- What is required
Take the lines below between the one holding "Edit the thickbox_whes row" and the one holding "This screenshot has width=1152, height=386.", inclusive, and copy them exactly. Add nothing.

- Record set
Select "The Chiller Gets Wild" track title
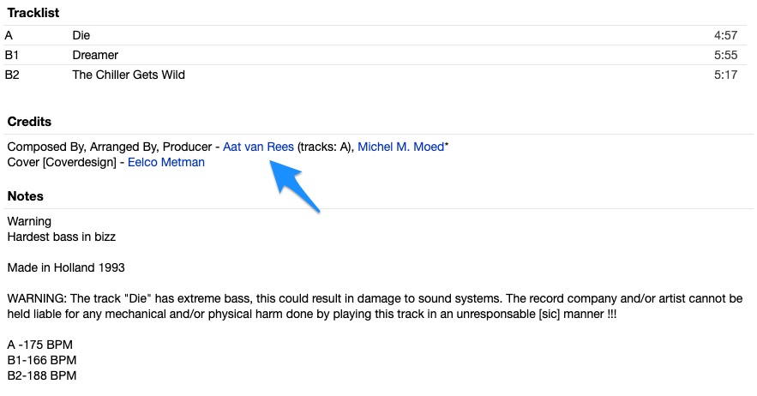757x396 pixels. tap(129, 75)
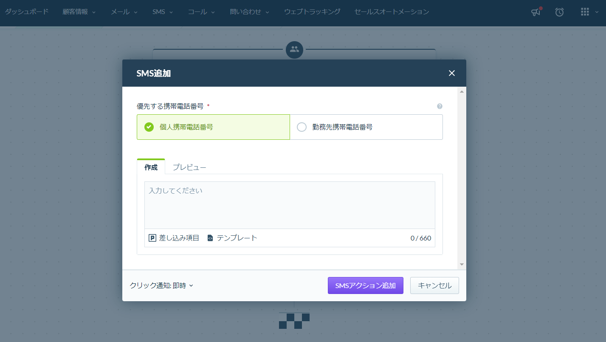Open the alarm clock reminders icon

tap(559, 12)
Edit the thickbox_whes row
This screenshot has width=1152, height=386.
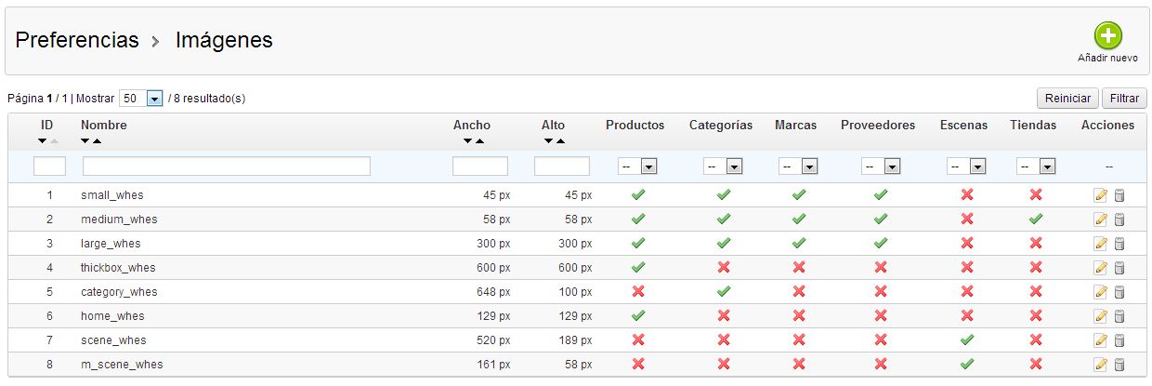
* * *
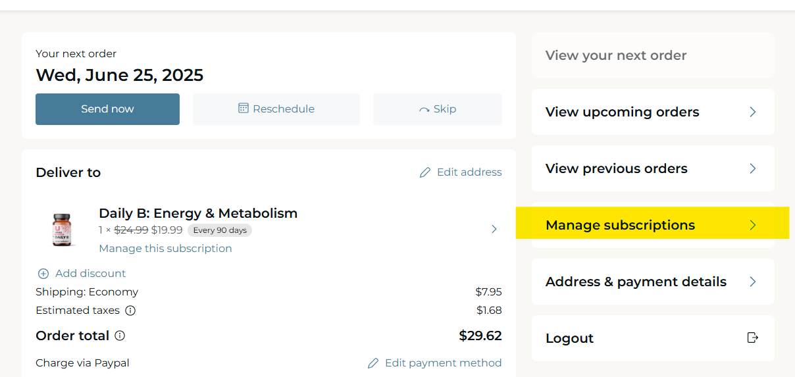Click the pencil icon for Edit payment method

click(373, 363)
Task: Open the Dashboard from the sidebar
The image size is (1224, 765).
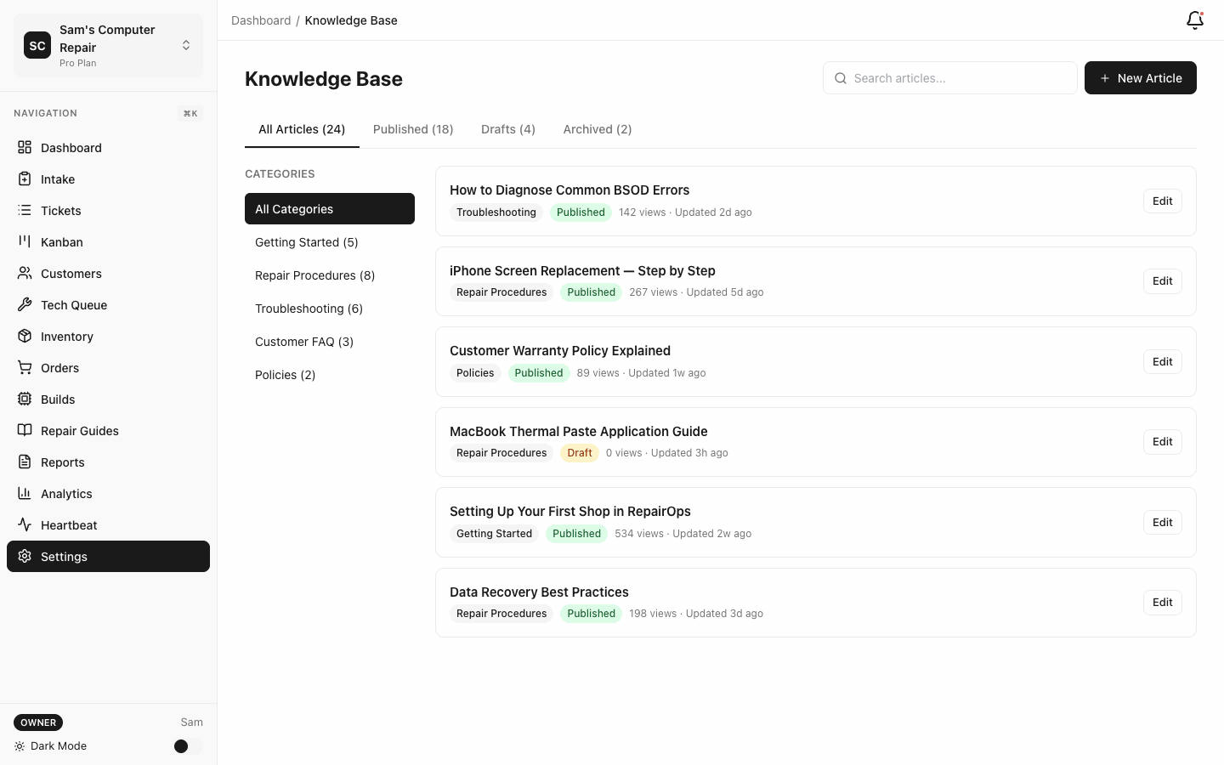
==
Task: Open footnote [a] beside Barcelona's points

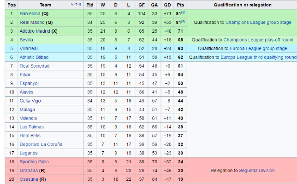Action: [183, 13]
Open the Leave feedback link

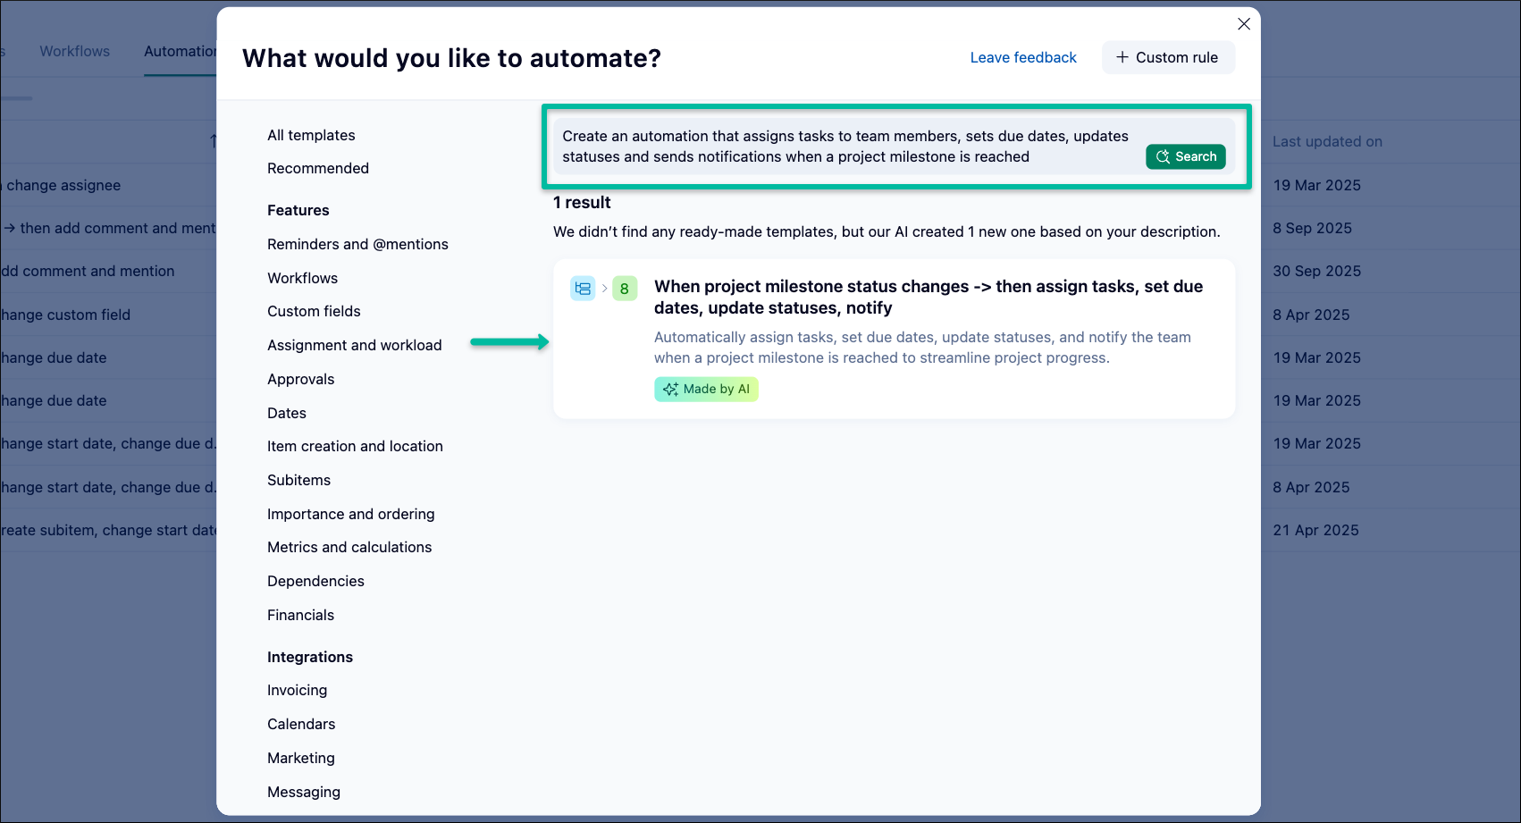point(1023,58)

- Solution to this task
Edit the thickbox_whes row
This screenshot has width=1152, height=386.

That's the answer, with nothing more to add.